In un solo movimento di macchina Le Garçu riesce a riassumere il significato (se è lecito parlarne lateralmente) di un atto artistico, ripetuto per tutta una carriera in formule capaci di attraversare i generi e poi tornare a spogliarsi, lasciandosi pelle ed ossa: la camera riprende due coppie al tavolo (tra cui Gérard/Sophie) mentre chiacchierano di nulla, per poi spostarsi, all’attacco di Human Behaviour, Björk (!), lentamente, verso la pista da ballo dove una manciata di persone stanno eseguendo dei movimenti di danza abbastanza de- sincronizzati, un ballo di gruppo che è una sorta di incespicare all’unisono confuso e imperturbabile.

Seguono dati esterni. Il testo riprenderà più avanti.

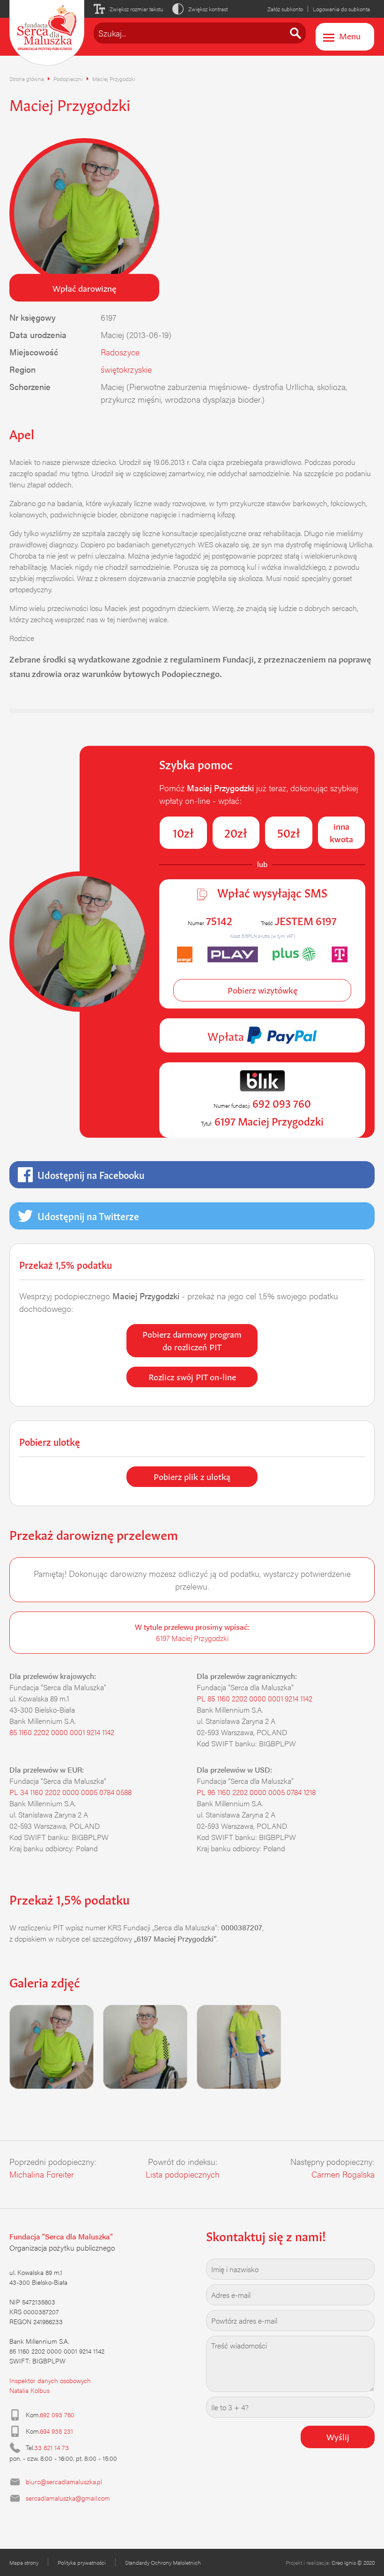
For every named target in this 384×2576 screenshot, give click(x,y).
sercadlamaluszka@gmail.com (68, 2497)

L’inquadratura sosta abbastanza da indicarci che quell’insieme mostruoso e affascinante vuol dire qualcosa, per poi saltare ai commensali intenti in un discorso solo apparentemente accidentale: una ragazza commenta “mi piacerebbe stare con qualcuno e poi avere un bambino… Vado a ballare”, e Gérard risponde “attenta, potresti trovare proprio qualcuno che ti metta incinta”. L’inquadratura torna sul ballo di gruppo e sull’introduzione incongrua nel campo della ragazza che si muove, ballando liberamente. “Scommetto che sono dottori, sono sicuro che faranno qualche lezione di anatomia stasera”, apostrofa acido Gérard, intavolando un monologo tutto sommato abbacinante sulla miseria tutta umana di quel ballo. Ed è solo un esempio del fitto campionario di assunzioni terribili (cioè spietate) che Pialat mette in bocca ai suoi personaggi (o i suoi attori per lui), quasi come fosse impossibile essere umani, o pensarsi tali, senza essere in qualche modo sprezzanti, senza cioè usarne la spregevolezza (la propria e l’altrui) per domandarsi qualcosa. Come indispensabile presupposto per amarli, nel loro agire illogico e disordinato e costantemente perturbante. Ogni volta tornandoci sopra come una fissazione, cercando disperatamente un sollievo nell’orchestrazione della propria vita nella finzione. 

 

If you ever get close to a human
And human behavior
Be ready, be ready to get confused

There’s definitely, definitely, definitely no logic
To human behavior
But yet so, yet so irresistibile.

And there’s no map.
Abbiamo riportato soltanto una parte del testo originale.